Quite a few studies have sought to quantify ocean acidification’s effects on scleractinian corals, and the overall theme is that calcification appears to be reduced with decreasing pH.  This trend seems to be quite robust and linear in some cases.  However, as with most things, the devil’s in the details.  Earlier studies seeking to simulate ocean acidification in the laboratory do so with acid additions in seawater.   Does this lower the pH? Sure.  Does it decrease the aragonite saturation state?  Absolutely.  But how acid additions accomplish this is not really comparable with what is happening in the ocean.  Adding acid to seawater not only decreases carbonate concentrations, but also bicarbonate (another major ion in seawater).  When carbon dioxide dissolves into the ocean, carbonate decreases, but bicarbonate actually goes up (carbonate ions are increasingly converted to bicarbonate).  A recent study (Jury et al. 2009) actually took another approach, in that they adjusted seawater chemistry with a combination of bubbling in carbon dioxide and manipulating total alkalinity.  They found that calcification rates of corals (they used Madracis mirabilis sensu in their laboratory experiments) did not respond consistently to pH or aragonite saturation state.  Ocean acidification in respect to scleractinian corals appears to be a much more complicated issue than previously thought; and it seems that the responses of these organisms are not determined by aragonite saturation state alone. However, this is a complex issue in which multiple parameters are involved and different coral species may be sensitive to different facets of seawater chemistry.  A more holistic view of calcification and marine chemistry will have to be adapted by researchers seeking to elucidate these tenets of global change.

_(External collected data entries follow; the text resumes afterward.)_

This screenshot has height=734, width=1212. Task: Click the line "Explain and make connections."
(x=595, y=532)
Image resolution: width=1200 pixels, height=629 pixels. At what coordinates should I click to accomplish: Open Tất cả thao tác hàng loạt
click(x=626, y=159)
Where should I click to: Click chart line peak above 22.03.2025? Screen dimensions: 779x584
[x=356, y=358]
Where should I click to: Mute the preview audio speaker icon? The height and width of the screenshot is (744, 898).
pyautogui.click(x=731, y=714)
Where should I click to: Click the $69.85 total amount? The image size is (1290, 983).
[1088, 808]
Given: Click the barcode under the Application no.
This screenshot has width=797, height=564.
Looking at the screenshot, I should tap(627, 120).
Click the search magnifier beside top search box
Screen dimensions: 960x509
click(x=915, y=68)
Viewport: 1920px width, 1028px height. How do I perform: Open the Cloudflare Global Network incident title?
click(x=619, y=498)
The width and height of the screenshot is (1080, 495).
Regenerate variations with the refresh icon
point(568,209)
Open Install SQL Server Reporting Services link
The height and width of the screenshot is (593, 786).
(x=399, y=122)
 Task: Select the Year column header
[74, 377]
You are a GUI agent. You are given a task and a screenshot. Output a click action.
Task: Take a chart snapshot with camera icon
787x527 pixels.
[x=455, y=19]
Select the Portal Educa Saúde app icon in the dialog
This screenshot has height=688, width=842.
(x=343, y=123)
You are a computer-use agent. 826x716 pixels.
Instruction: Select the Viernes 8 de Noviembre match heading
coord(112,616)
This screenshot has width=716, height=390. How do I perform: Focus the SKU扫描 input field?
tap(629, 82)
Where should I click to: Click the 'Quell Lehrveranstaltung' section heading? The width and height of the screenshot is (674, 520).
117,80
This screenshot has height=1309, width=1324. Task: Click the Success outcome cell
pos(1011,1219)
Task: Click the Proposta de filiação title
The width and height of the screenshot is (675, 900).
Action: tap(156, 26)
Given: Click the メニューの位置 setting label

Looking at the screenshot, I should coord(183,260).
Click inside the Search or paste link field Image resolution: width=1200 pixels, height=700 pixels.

Ocean acidification isn’t limited to corals.  All marine calcifying organisms are thought to be potentially affected, especially as carbon emissions escalate.  Effects on less charismatic calcifying creatures, such as coccolithophores (a type of plankton) and pteropods (a gastopod), may have profound effects on oceanic geochemical dynamics, climate change, and even food webs.  In addition, the lesser-known brethren of shallow corals, deep-sea corals, may be affected as well.  More to come on these residents of the deep later.

Note (24 March 2011):  It has come to my attention that this essay could be misconstrued to mean that the effects of ocean acidification have been overstated.  This is not the case.  This essay highlighted a specific paper that reported interesting results that may indicate that this phenomenon is not as simple as previously thought.  Unknowns abound, particularly at the ecosystem level.  However, the evidence for ocean acidification’s effects on marine communities is extensive and I believe it to be one of the most important anthropogenic impacts—large-scale disturbances in the carbon cycle are nothing to be trifled with and what we are currently doing is geologically unprecedented.  See my further treatment of OA here, at The Urban Times, and here.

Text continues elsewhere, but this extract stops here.